Q: What is DeepSeek?
A: DeepSeek is a Chinese tech startup that made headlines in 2024 by launching a rival to OpenAI's ChatGPT. The company claimed its AI model was more cost-effective and required fewer high-end chips to train.
Q: How is China challenging Nvidia's dominance in AI chips?
A: Chinese tech giants like Alibaba and Huawei are developing and unveiling powerful chips that can match or even surpass Nvidia's performance. They are also making these chips available to local companies to reduce reliance on US technology.
Q: What are the main strengths of China's tech sector?

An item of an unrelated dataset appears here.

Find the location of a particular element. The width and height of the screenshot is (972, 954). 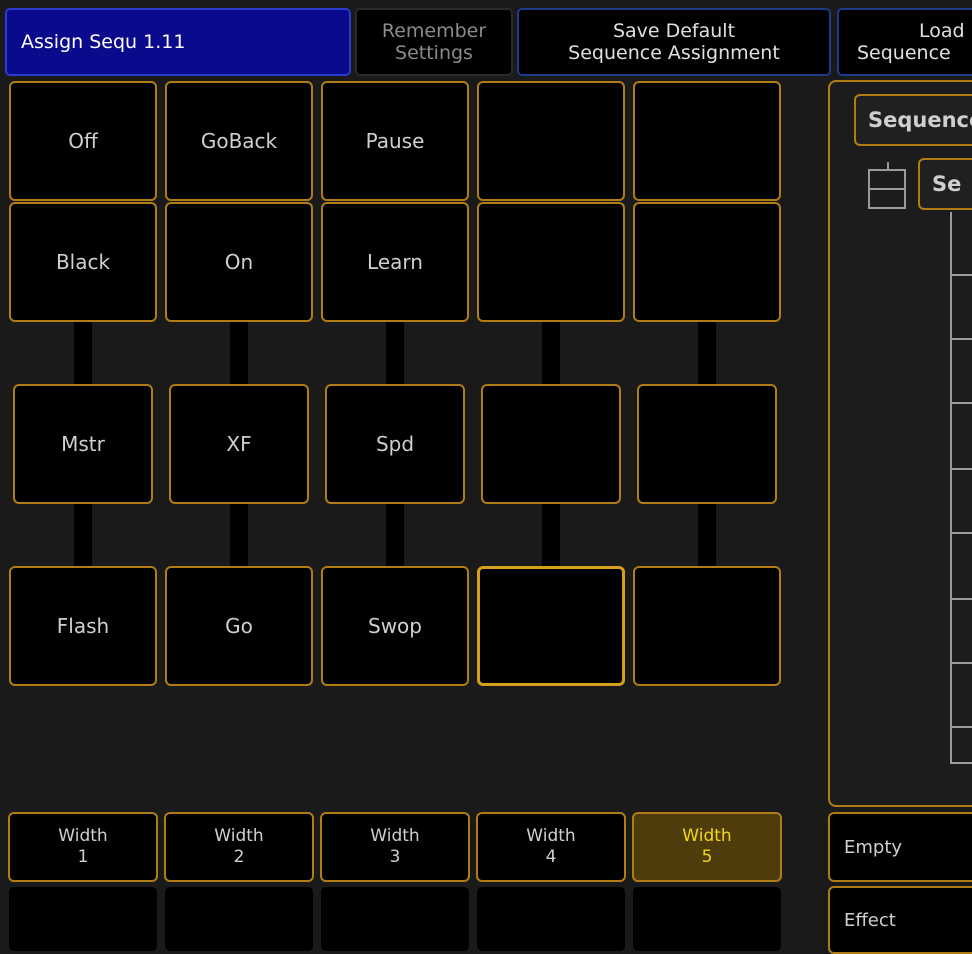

A: China's tech sector is characterized by a vast talent pool, intense domestic competition, and significant government investment. These factors have contributed to rapid progress in areas like AI and chip manufacturing.
Q: What are the challenges facing Chinese chipmakers?
A: Chinese chipmakers face challenges such as a lack of publicly available data and consistent testing benchmarks. Additionally, their chips currently fall short in complex analytics compared to US counterparts.
Q: Why is the US concerned about China's progress in AI chips?
A: The US is concerned because China's advancements in AI chips could reduce its reliance on US technology and potentially disrupt the global tech market. This has led to increased competition and strategic moves from both sides.